Now, add the z-axis to represent time. The origin (0,0,0) is the moment you meet someone. As time flows towards +z, every action they perform adds a new vector, starting from the head of the previous one. To follow Tit-for-Tat, you must perform a complex vector addition of their entire history to find the resultant vector R before deciding how to respond.

The Computational Tax
This Ledger Method is incredibly memory-intensive. If you apply this to everyone you meet, you are dedicating a massive portion of your cognitive RAM just to track and calculate these resultants. It is an O(n) operation that grows more exhausting with every new person and every passing year.
Beyond the mental fatigue, there is the measurement error (ϵ). How can you be certain your magnitude for someone else’s mistake is accurate? Human perception is clouded by bias, mood, and incomplete information. It is flawed. What you recorded as a “Big Bad” vector might have been a “Small Misunderstanding” from their perspective. By the time you realize your calculation was wrong, the retaliatory damage is already done.

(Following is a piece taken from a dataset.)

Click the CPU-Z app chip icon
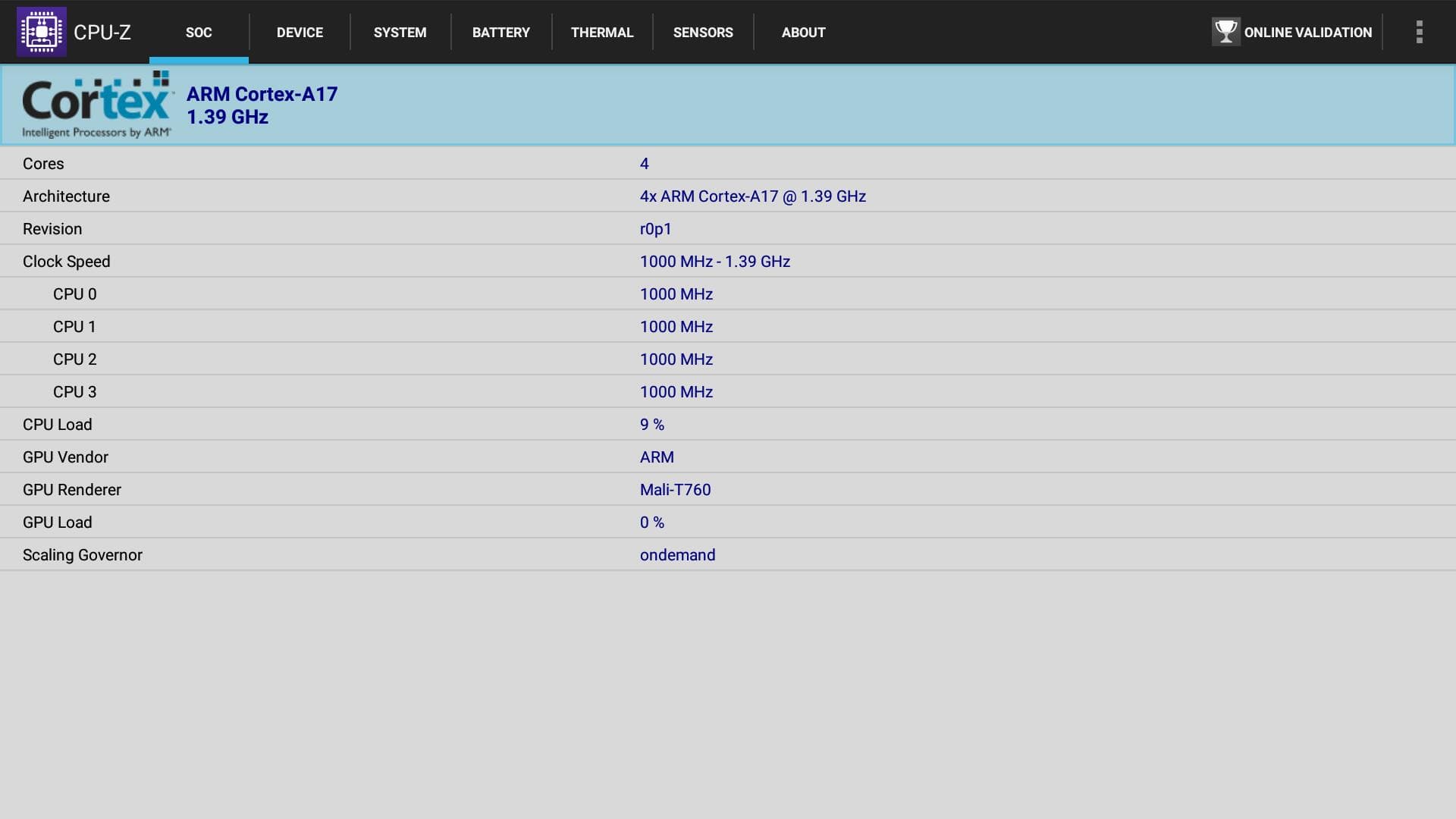The height and width of the screenshot is (819, 1456). coord(42,32)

Moving from Reactive to Proactive
Instead of calculating a resultant vector for every person, I chose a fixed-parameter principle: a constant, high-magnitude “Good” vector, regardless of the input.
It’s a "hard-coded" response. It’s efficient, peaceful, and keeps your internal "RAM" free for things that actually matter.
When you treat people according to your own pre-defined principles—like choosing to lead with love despite their cracks—you reduce the complexity of life to O(1). You don’t need to open a ledger or perform complex algebra. When someone approaches, you don’t ask, “What do they deserve based on ∑Vi?” You simply say, “I have already decided who I am going to be.”
What about Self-Respect and Lessons
You’d argue that being always good invites mistreatment or fails to teach a lesson to those who do wrong. However, the vector model offers a different perspective:
On Self-Respect
Choosing your own response is the ultimate form of self-respect.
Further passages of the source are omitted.